O tal velhinho era o marechal Pétain, herói da 1ª Guerra, retirado da aposentadoria para assinar um armistício e evitar o prosseguimento de uma guerra que muitos julgavam perdida. Um trágico mal-entendido ou abuso de confiança? A discussão dura até hoje.
A outra determinada figura que apareceria nos cartazes brasileiros poderia ser qualquer um. Porque Pétain é passado e aqui nós estamos falando do futuro. Além disso, agora não existem as ameaças daquele tempo. Só mesmo uma certa angústia, uma certa aflição, um certo tormento, um certo ‘‘não-sei-o-qu꒒ que se parecem com aqueles primeiros momentos da Ocupação.
Talvez uma boa ressaca provocada pela embriaguez, pelo aturdimento químico do Plano Real. Uma pena quem não foi para Miami nem para Orlando. Mas mesmo assim pode se fartar de iogurte com frango. Uma pena quem não pode comprar carro importado. Mas, mesmo assim, pode evitar o ônibus com o carro popular comprado a prazo com variação cambial.
A festa passou. Voltamos ao rame-rame habitual. Aqueles senhores nos dizem que não devemos gastar, não devemos fazer, precisamos cortar, precisamos vender. Temos que expiar nossas culpas e talvez consigamos a absolvição. O prefeito de São Paulo já explicou: a responsabilidade pelas enchentes, pelas mortes, pelos prejuízos enormes é inteiramente nossa.
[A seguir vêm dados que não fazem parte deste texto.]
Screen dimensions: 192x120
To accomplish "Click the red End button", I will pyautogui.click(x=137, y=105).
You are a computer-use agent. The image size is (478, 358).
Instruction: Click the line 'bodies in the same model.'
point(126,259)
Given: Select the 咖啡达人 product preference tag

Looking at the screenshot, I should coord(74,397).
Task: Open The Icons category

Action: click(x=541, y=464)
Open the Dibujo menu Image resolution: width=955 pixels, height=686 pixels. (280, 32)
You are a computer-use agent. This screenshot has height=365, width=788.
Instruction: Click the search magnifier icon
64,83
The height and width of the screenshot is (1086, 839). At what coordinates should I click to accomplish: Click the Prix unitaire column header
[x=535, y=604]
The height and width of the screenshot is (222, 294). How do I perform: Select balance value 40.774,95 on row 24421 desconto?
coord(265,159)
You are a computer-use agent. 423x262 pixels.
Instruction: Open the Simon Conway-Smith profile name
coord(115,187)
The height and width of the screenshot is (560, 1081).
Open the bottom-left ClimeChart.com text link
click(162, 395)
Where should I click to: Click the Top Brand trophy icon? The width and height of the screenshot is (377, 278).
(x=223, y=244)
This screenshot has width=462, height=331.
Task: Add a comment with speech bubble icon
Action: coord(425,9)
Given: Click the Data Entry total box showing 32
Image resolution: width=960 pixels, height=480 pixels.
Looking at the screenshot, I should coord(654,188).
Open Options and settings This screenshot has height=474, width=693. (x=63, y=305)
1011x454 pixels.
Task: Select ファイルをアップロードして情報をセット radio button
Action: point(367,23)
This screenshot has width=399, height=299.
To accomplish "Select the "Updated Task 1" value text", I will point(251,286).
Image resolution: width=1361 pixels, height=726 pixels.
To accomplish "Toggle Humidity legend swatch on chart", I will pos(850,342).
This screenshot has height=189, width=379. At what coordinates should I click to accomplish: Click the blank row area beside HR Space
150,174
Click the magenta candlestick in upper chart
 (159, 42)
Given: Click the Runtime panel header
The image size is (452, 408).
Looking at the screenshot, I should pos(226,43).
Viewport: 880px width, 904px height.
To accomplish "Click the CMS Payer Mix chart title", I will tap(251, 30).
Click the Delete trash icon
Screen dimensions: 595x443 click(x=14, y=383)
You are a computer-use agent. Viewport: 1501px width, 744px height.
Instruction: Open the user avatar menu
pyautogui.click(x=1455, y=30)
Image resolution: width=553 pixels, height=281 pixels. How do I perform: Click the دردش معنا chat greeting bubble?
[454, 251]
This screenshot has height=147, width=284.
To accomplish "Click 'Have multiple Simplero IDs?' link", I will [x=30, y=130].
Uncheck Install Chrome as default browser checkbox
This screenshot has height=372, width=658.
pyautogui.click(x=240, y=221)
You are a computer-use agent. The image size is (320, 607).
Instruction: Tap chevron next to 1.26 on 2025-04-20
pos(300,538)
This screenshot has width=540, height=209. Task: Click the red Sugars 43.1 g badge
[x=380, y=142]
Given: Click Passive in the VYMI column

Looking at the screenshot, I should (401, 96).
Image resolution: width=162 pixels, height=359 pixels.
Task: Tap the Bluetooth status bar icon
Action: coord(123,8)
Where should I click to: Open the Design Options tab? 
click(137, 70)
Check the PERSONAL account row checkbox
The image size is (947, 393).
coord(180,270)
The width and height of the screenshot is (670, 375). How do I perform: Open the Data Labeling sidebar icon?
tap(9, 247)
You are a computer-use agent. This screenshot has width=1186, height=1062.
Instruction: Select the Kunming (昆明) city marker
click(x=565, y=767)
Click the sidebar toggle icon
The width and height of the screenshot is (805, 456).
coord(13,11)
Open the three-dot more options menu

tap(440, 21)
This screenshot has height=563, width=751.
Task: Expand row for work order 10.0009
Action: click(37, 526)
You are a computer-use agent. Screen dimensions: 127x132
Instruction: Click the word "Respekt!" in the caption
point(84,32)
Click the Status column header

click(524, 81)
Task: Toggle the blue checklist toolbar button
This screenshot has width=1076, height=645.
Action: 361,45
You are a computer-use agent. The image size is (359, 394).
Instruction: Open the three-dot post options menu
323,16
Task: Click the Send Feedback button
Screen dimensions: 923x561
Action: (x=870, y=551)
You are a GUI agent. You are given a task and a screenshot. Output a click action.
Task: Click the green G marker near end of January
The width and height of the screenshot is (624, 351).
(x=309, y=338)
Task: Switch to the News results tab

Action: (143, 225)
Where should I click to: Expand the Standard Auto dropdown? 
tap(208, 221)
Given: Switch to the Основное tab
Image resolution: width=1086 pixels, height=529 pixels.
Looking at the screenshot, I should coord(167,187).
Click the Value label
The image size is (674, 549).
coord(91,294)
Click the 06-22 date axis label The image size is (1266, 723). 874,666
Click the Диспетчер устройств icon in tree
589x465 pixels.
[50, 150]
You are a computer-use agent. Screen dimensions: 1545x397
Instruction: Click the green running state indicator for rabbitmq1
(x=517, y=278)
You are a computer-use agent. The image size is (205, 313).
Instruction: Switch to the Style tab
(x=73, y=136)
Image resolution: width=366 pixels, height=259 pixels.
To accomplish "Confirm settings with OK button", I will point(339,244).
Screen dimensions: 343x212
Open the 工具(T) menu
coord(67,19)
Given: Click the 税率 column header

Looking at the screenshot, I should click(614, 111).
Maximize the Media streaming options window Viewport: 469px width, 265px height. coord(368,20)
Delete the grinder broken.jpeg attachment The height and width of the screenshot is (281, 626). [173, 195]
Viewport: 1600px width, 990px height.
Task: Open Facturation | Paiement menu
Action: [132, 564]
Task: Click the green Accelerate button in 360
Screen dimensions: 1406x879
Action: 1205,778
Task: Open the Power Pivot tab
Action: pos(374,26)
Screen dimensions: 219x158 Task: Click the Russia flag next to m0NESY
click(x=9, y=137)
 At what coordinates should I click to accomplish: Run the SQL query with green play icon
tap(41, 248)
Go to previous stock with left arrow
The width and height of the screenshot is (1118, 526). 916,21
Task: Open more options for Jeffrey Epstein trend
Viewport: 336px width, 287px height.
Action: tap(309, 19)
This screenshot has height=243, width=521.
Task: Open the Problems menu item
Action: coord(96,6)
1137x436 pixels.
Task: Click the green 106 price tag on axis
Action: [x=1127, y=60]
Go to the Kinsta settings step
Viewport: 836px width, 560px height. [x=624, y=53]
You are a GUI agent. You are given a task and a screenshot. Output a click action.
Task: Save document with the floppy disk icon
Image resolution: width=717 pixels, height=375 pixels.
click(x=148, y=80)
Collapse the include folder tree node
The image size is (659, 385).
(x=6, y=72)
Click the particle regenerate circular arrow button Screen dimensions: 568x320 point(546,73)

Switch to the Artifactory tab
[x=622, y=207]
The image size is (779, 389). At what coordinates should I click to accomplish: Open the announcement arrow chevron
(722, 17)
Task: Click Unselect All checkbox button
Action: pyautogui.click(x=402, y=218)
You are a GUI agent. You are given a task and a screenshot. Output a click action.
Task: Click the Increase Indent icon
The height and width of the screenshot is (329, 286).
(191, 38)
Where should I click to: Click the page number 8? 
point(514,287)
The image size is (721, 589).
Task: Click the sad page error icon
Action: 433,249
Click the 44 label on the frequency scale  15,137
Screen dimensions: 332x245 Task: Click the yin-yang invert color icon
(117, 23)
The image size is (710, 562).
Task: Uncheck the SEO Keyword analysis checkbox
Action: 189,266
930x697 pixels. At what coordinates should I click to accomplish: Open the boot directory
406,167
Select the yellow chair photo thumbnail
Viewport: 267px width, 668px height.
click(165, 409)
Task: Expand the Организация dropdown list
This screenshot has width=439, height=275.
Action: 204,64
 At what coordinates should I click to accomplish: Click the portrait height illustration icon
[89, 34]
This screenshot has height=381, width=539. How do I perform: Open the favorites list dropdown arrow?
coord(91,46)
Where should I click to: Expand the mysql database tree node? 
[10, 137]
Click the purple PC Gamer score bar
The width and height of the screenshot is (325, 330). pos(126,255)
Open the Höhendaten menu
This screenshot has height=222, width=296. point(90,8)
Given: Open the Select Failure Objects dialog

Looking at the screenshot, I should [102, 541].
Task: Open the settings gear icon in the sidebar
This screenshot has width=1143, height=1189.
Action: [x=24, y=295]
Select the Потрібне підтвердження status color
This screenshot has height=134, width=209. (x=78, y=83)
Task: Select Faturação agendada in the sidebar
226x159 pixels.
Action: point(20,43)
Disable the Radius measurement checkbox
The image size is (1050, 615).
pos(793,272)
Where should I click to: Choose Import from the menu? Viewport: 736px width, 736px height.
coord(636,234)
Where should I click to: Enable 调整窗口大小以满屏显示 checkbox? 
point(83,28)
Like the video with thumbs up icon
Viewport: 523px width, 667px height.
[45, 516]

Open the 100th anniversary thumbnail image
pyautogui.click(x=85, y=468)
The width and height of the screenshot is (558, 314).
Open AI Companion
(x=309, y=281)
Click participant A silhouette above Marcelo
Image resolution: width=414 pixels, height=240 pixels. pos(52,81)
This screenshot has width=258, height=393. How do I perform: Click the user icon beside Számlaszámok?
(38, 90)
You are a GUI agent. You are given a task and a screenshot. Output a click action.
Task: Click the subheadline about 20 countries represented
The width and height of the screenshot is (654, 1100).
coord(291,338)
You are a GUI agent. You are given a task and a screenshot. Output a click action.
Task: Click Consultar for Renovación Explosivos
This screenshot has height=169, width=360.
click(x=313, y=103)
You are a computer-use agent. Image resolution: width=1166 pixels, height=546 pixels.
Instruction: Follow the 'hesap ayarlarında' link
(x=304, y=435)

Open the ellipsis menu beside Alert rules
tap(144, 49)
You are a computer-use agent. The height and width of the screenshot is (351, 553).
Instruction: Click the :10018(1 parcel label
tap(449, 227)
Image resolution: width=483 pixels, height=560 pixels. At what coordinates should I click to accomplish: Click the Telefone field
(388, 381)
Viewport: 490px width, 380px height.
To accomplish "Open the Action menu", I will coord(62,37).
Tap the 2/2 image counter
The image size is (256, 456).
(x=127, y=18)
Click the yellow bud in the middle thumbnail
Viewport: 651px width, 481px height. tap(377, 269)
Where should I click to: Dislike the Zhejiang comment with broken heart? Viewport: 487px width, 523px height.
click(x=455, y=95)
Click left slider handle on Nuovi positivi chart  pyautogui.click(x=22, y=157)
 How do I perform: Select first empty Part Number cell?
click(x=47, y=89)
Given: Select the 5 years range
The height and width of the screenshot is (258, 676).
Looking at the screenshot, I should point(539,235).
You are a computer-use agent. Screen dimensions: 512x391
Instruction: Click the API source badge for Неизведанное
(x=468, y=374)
O real estava valorizado para satisfazer os prazeres doidivanos desses que não se contentam com nada, que sempre querem mais, que não medem as consequências e que não vêem o esforço hercúleo daqueles que estão tentando botar a casa em ordem fazendo reformas, privatizando e até estabelecendo tetos de R$ 12 mil para seus salários.
A massa ignara não entende que é preciso compatibilizar receita com despesa. Traduzindo: até o Corpo de Bombeiros precisa dar lucro. Os preços triplicaram, o desemprego nunca foi tão grande, busca-se desenfreadamente mecanismos para acabar de vez com as aposentadorias e coibir gastos com coisas como cestas básicas, saúde e ensino público. Tudo normal.
O governo tomar empréstimos a 40% ao ano e dar empréstimos a 6% também é normal. Só assim conseguiremos atrair capital para engrandecimento do País. São os juros e dólar estratosféricos, mecanismos sofisticados de difícil entendimento para os de mentalidade tosca, que podem resolver o problema. Se em janeiro uma grande quantidade de bancos conseguiu um lucro muitas vezes superior ao obtido em todo o ano passado no nosso País é mera consequência.
Talvez seja necessário alguém explicar como o general de Gaulle explicou para os franceses, no dia 18 de junho de 1940, que ‘‘essa guerra é uma guerra mundial’’.